====== Entries provided
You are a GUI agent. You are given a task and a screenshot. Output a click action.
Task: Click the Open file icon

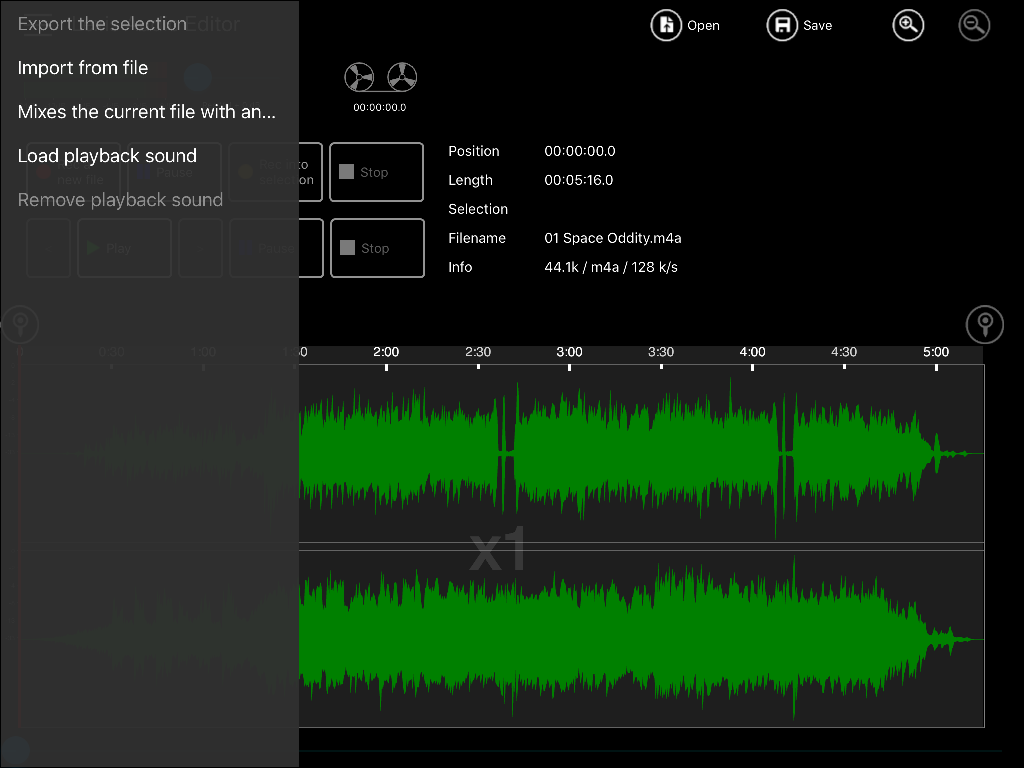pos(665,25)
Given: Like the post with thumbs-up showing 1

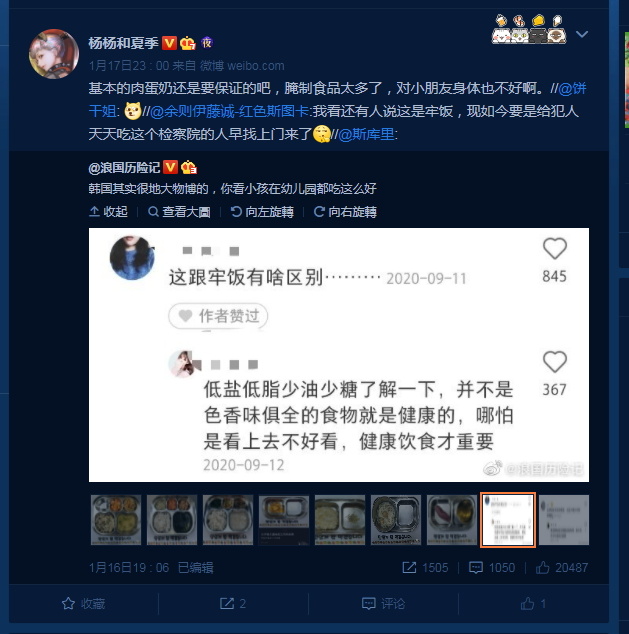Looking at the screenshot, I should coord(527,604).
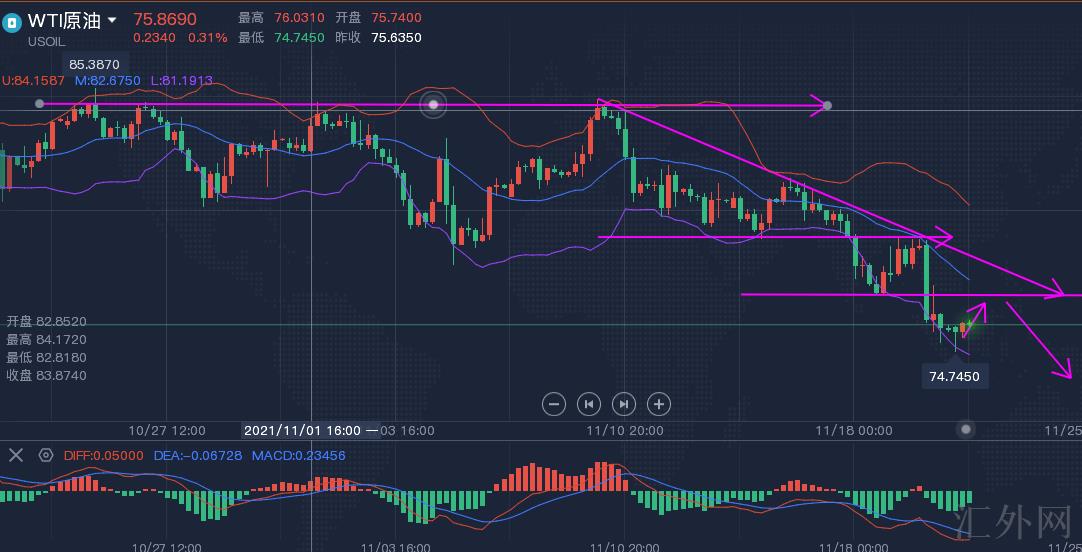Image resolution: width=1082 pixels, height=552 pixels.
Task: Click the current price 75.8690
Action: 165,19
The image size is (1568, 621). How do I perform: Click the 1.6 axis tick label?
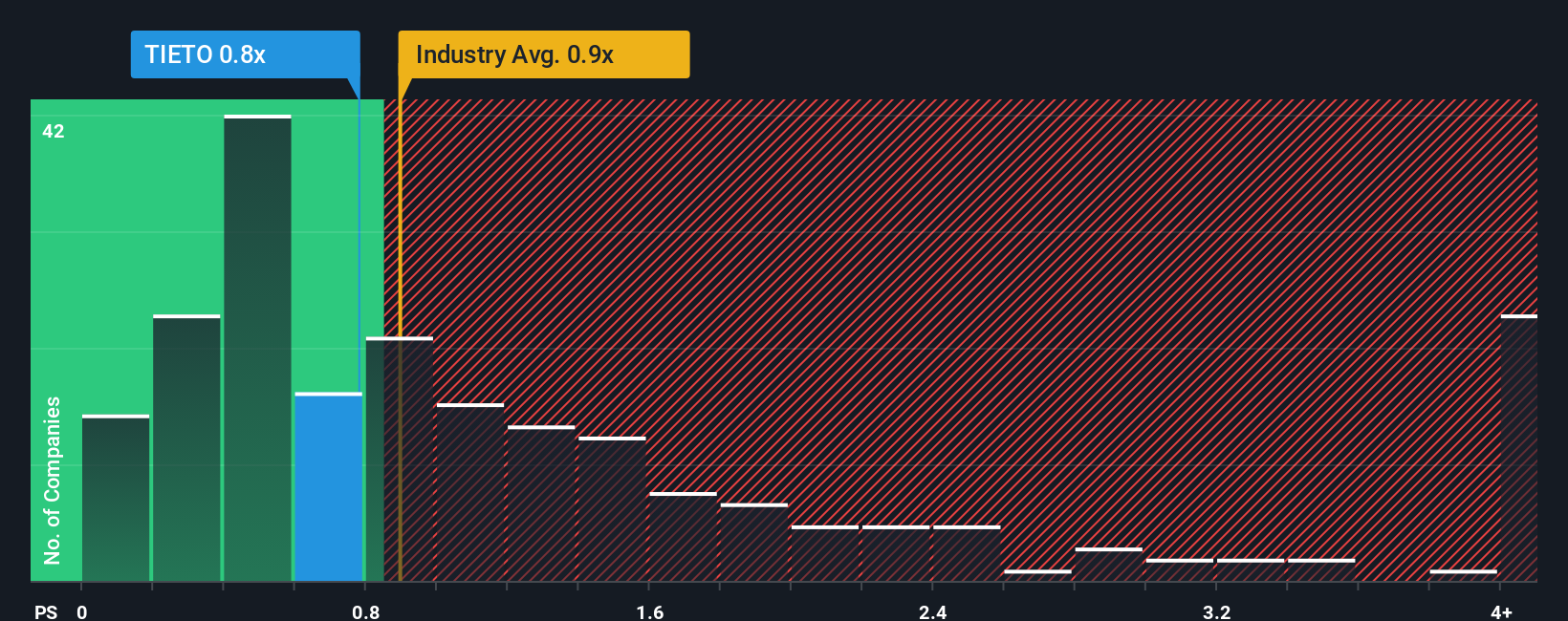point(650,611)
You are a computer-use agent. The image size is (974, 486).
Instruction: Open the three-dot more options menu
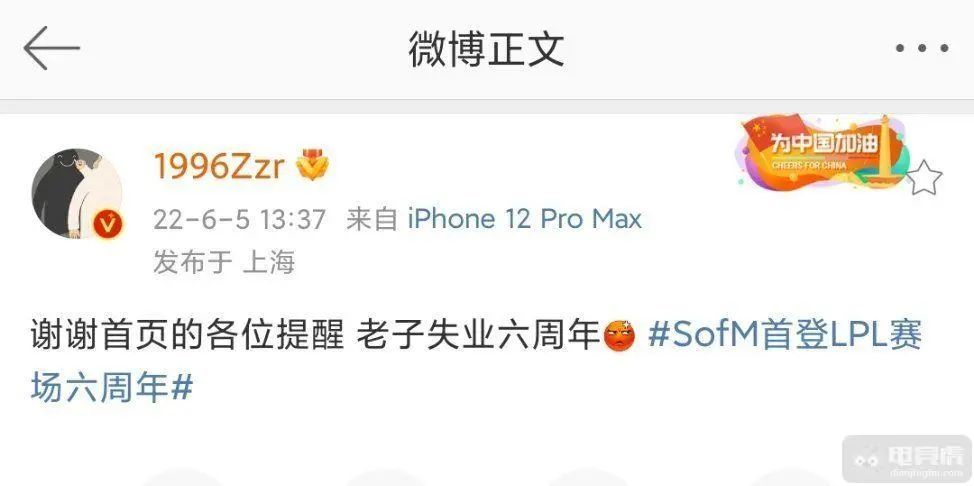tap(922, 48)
============
====== Entries provided
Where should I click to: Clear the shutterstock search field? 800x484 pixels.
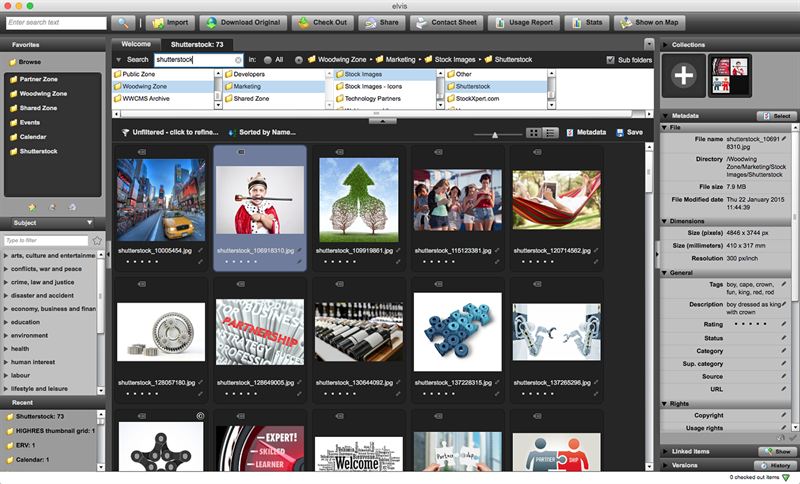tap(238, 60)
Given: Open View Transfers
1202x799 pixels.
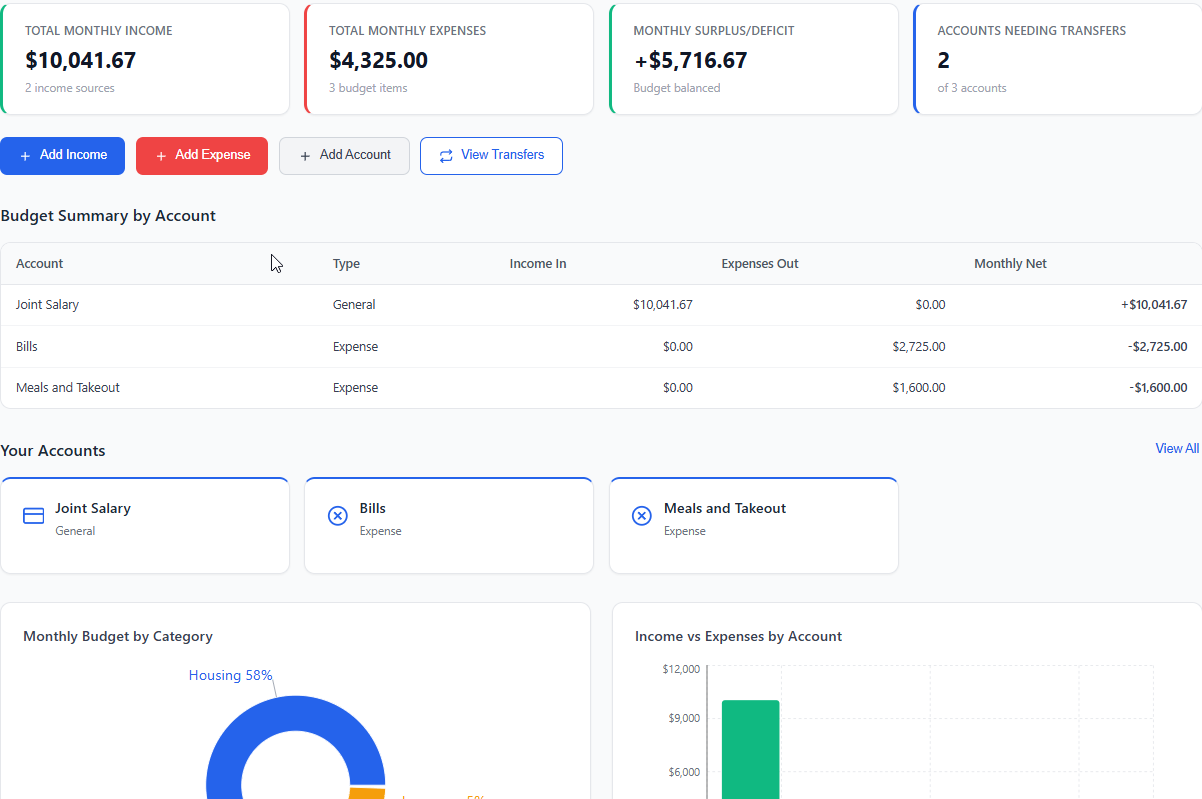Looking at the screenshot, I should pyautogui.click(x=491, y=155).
============
====== Entries provided
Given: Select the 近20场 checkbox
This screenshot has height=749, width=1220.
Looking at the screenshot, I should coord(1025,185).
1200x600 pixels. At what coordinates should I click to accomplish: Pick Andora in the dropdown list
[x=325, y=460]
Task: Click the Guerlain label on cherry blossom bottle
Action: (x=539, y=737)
============
▶ Task objective
Please give everything from "1200x600 pixels. At" down to "Action: (x=539, y=737)" in the records again, renaming "dropdown list" to "drop-down menu" and leaving all else unchanged.

▶ Result
1200x600 pixels. At what coordinates should I click to accomplish: Pick Andora in the drop-down menu
[x=325, y=460]
Task: Click the Guerlain label on cherry blossom bottle
Action: (x=539, y=737)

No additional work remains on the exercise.